▶ **Recorded data**:
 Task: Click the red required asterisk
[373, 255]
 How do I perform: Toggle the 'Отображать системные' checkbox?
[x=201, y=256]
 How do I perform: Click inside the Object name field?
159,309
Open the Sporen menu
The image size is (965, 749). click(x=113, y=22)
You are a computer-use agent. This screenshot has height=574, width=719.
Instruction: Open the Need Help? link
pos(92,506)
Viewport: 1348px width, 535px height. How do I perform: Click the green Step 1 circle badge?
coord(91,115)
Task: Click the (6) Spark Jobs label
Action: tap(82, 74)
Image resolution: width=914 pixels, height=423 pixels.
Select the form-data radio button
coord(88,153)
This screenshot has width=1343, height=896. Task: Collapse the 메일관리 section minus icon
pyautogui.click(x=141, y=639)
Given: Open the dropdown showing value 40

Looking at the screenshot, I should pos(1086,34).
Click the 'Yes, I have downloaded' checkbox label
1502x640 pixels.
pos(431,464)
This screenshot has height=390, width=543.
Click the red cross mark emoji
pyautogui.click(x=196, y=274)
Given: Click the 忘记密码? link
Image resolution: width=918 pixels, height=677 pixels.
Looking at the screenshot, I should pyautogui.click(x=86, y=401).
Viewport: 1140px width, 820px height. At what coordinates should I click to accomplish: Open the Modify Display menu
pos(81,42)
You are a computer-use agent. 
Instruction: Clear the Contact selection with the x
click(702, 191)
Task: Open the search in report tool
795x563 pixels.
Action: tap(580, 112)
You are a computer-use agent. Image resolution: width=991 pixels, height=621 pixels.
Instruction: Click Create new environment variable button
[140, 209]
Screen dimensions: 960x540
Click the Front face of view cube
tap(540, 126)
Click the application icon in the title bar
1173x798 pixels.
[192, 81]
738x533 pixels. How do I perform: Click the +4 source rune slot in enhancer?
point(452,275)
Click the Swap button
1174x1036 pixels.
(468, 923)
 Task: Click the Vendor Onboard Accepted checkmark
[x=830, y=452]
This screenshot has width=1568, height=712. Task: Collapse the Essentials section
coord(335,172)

▶ **Work required**:
Set down exactly, and only, the lines from the one with "Click the red cross mark emoji" to the final line of the data.

▶ **Task response**:
Click the red cross mark emoji
pyautogui.click(x=196, y=274)
Given: Click the 忘记密码? link
Image resolution: width=918 pixels, height=677 pixels.
Looking at the screenshot, I should pyautogui.click(x=86, y=401).
Viewport: 1140px width, 820px height. At what coordinates should I click to accomplish: Open the Modify Display menu
pos(81,42)
You are a computer-use agent. 
Instruction: Clear the Contact selection with the x
click(702, 191)
Task: Open the search in report tool
795x563 pixels.
Action: tap(580, 112)
You are a computer-use agent. Image resolution: width=991 pixels, height=621 pixels.
Instruction: Click Create new environment variable button
[140, 209]
Screen dimensions: 960x540
Click the Front face of view cube
tap(540, 126)
Click the application icon in the title bar
1173x798 pixels.
[192, 81]
738x533 pixels. How do I perform: Click the +4 source rune slot in enhancer?
point(452,275)
Click the Swap button
1174x1036 pixels.
(468, 923)
 Task: Click the Vendor Onboard Accepted checkmark
[x=830, y=452]
This screenshot has width=1568, height=712. Task: Collapse the Essentials section
coord(335,172)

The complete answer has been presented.